Stored dataset items

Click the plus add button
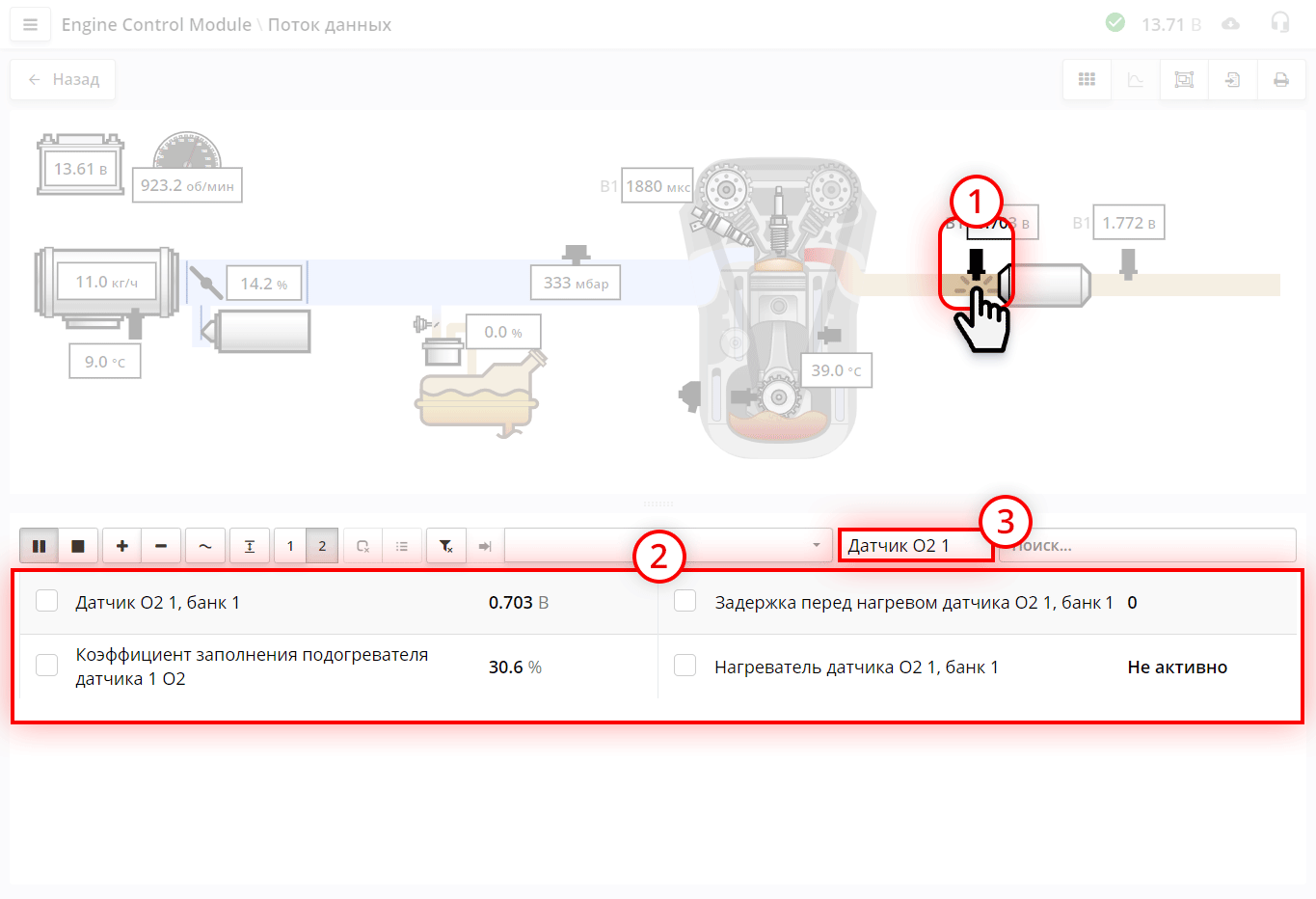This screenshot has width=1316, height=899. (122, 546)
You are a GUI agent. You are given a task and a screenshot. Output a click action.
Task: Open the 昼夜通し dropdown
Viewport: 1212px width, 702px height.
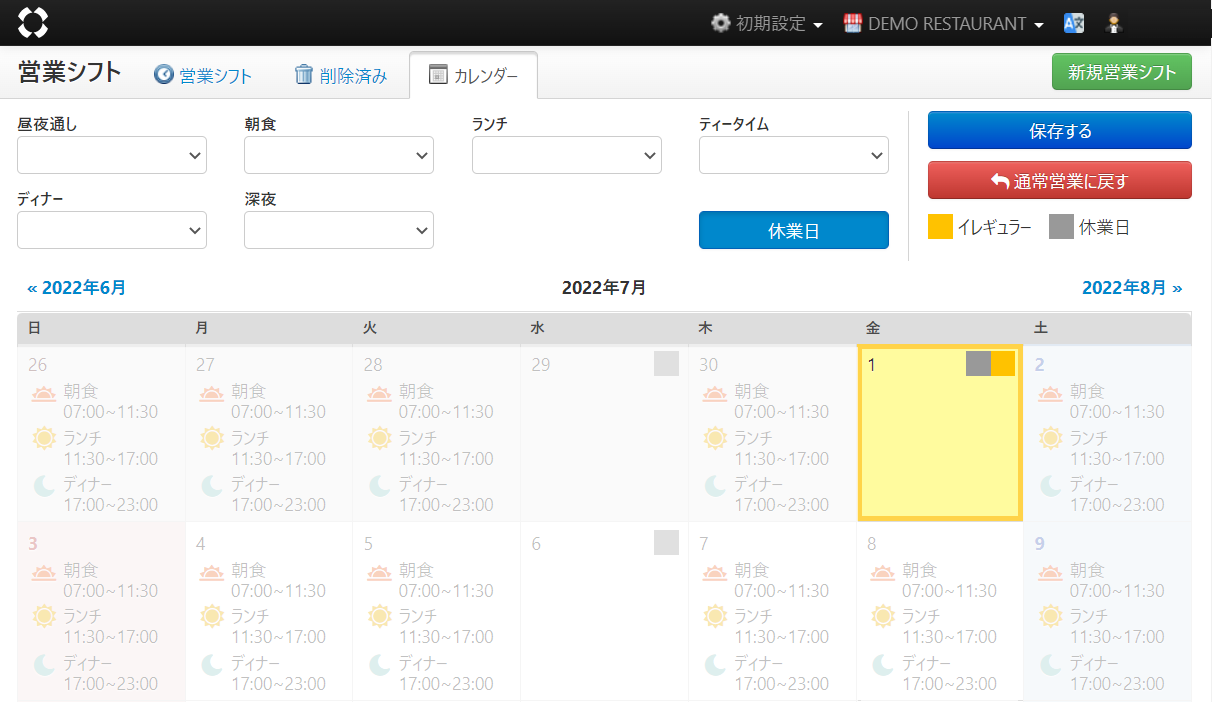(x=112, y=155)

» Exercise details: Take the lines from the one holding "You are a GUI" through the final line of the records above and output them exactly, both ends included, excluding pictures.

» Exercise answer:
You are a GUI agent. You are given a task and a screenshot. Output a click action.
Task: Open the 昼夜通し dropdown
Viewport: 1212px width, 702px height.
(x=112, y=155)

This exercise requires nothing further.